I expect Newmont to prosper in the coming months and years for a few different reasons:

  1. The buyout of Goldcorp earlier this year was at a small premium to begin with. But with gold prices now ~$200/oz higher than when that deal was announced, it was obviously well-timed and the higher price of gold will likely rule over any concerns about the quality of Goldcorp’s mines.
  2. The Nevada joint-venture with Barrick Gold (GOLD) is predicted to yield excellent synergies from their respective assets.
  3. Newmont recently announced the start-up of its all-electric underground Borden gold mine.
  4. Newmont’s shares are a counter-cyclical play on an overall market and economy that is looking more and more risky.

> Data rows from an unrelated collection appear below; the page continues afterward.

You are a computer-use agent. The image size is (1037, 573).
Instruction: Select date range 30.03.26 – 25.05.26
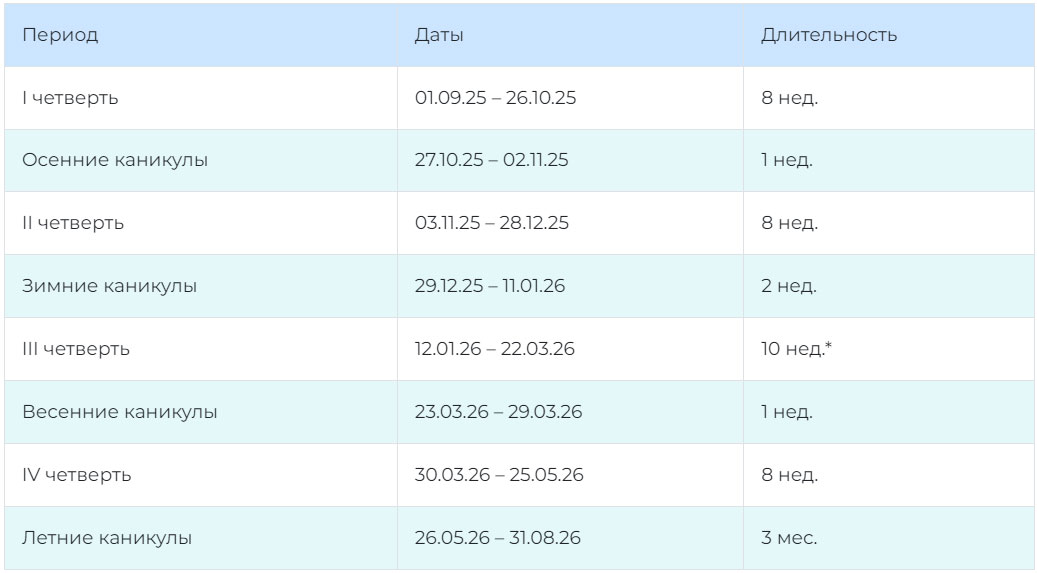click(499, 475)
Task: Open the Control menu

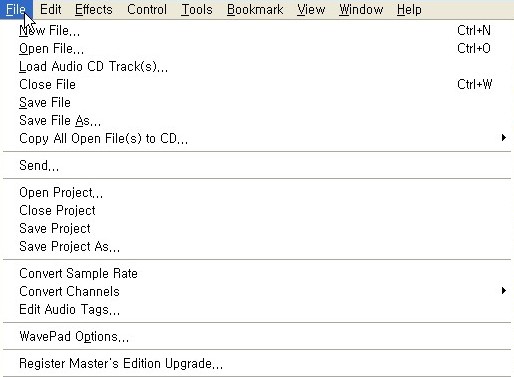Action: (x=147, y=9)
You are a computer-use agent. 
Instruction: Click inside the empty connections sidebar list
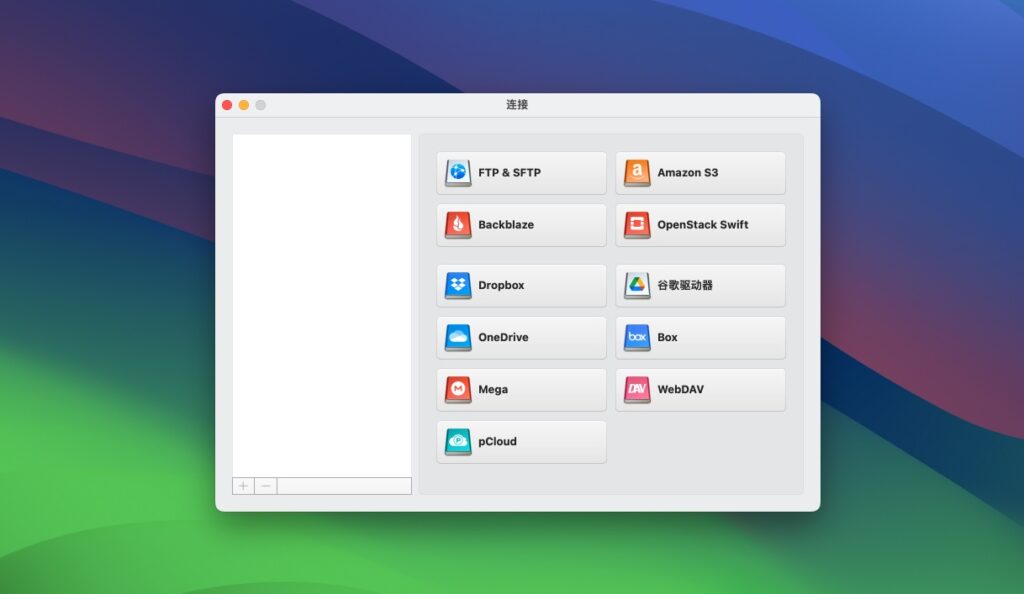tap(322, 300)
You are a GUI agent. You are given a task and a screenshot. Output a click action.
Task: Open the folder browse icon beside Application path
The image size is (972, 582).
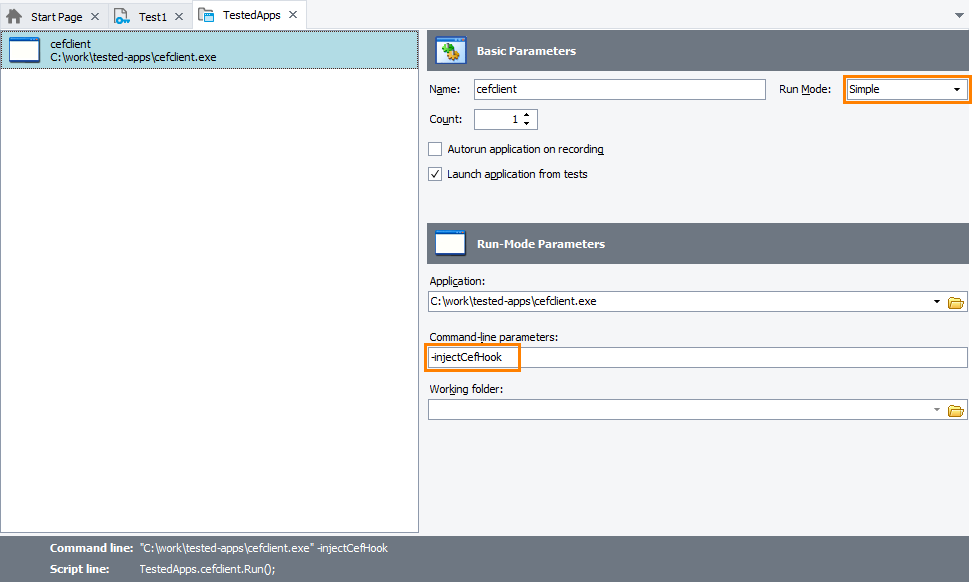(957, 301)
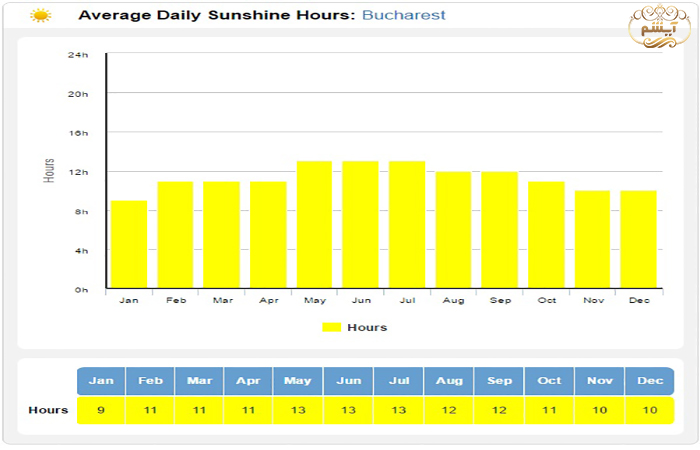Open the Bucharest city link
This screenshot has width=700, height=450.
[x=404, y=16]
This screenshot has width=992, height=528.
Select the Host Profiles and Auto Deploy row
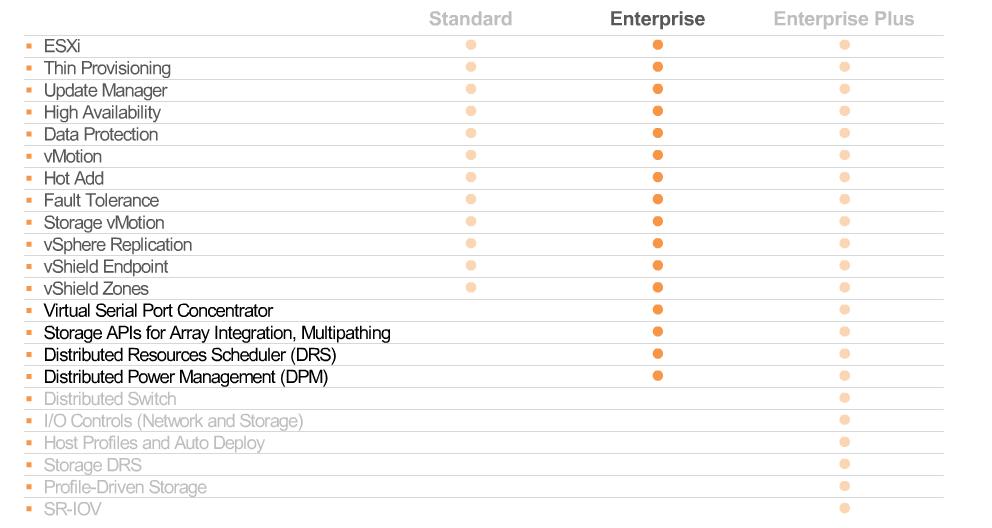tap(484, 443)
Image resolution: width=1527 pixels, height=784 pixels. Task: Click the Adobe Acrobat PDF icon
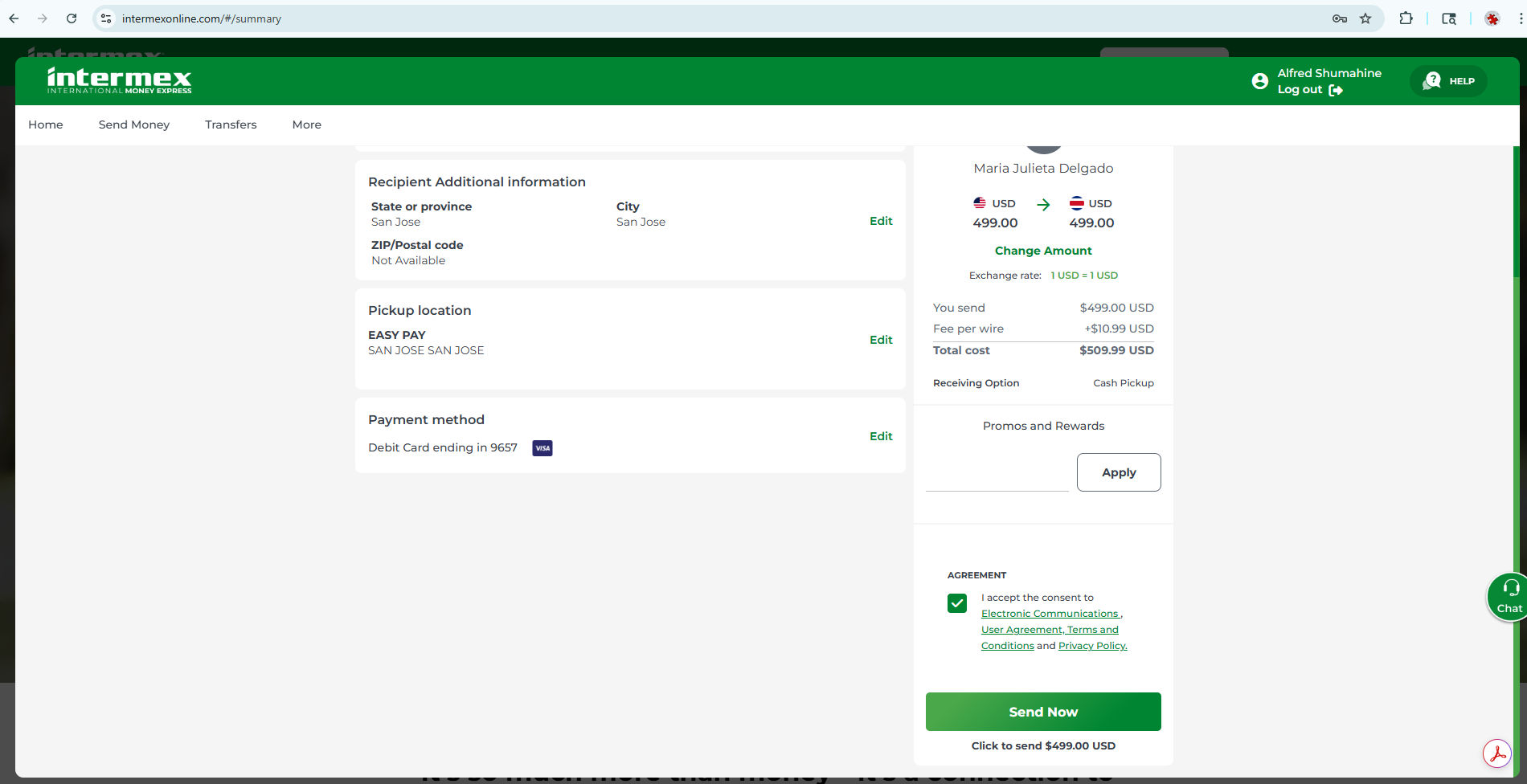[1497, 754]
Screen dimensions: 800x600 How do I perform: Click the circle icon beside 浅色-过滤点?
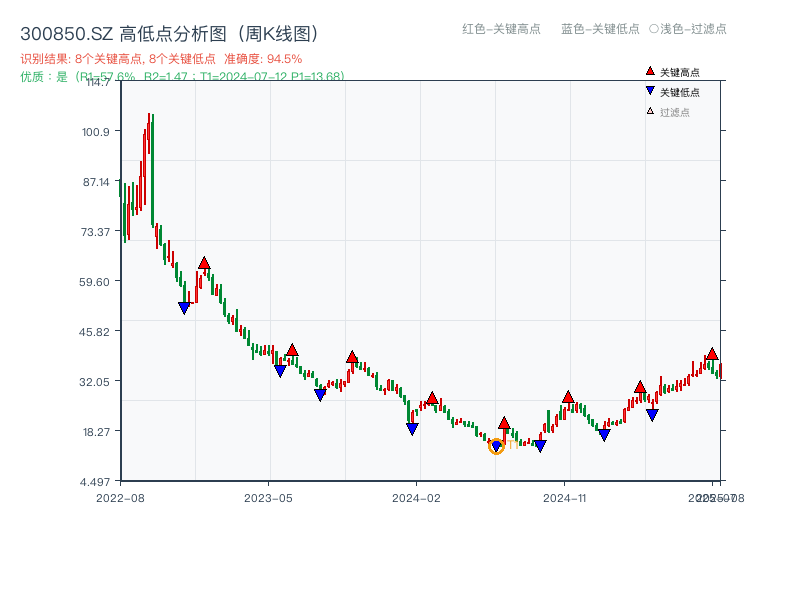click(655, 30)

The Goldcorp buyout was done at a low-premium with an estimated forward EV/EBITDA ratio of about 7x. That is before adjusting for ~$1 billion in asset sales and $100 million in expected synergies. So the deal was already cheap to begin with. The roughly $200/oz rise in the price of gold since the acquisition was announced means that Goldcorp’s EBITDA would have risen quite dramatically. As a result, the deal was a steal at significantly less than a 7x multiple.

The Nevada JV

Following a hostile bid attempt by Barrick Gold, the companies agreed on a JV that combined their very attractive Nevada mines. Newmont Goldcorp will own 38.5% of the JV based on agreed upon NAVs for the various assets. The companies expect they can save an estimated $450-500 million annually, given the regional proximity of mines that will enable significant cost and capital spending synergies. The JV closed on July 1 of this year.

The JV contains three of the world’s Top-10 Tier One gold assets:

Source: Barrick Gold Q2 Presentation

So not only are the Nevada assets top-tier to begin with, but with two miners like Newmont and Barrick sharing the costs to exploit them, the returns are likely to be very rewarding to shareholders.

Borden: The “Mine of the Future” Is Commercial Today

Source: Mining.com

On October 1, Newmont announced the Borden mine went in-service on-time and on-budget. The mine features state-of-the-art health and safety controls, digital mining technologies and processes, and low-carbon EVs. In recognition of Borden’s contribution to the future of safe and sustainable mining, both the Canadian and Ontario governments each granted C$5 million towards electrification of the mine.

In the meantime, Newmont is able to borrow money at very attractive prices. The company recently issued $700 million of Senior Notes due 2029 at a very low rate of 2.8%. That’s very attractive in any environment, but especially attractive considering gold is up ~17% YTD. The low-rate is also indication of Newmont’s high quality assets and a vote of confidence from investors in the company’s future.

Summary & Conclusion

The higher price of gold couldn’t have come at a better time for Newmont. It will help them recover faster from the big Goldcorp acquisition costs and indicates the Nevada JV with Barrick is likely to be even more profitable than originally envisioned. Meanwhile, chances are high that Newmont could sell some non-core mines and reduce its overall average cost-of-production further. That would be another short-term and positive catalyst.

Based on a higher gold price, falling energy prices, and the resulting margin expansion for the company’s production, I reiterate my Buy on Newmont Goldcorp and raise my price target by $1 to $46.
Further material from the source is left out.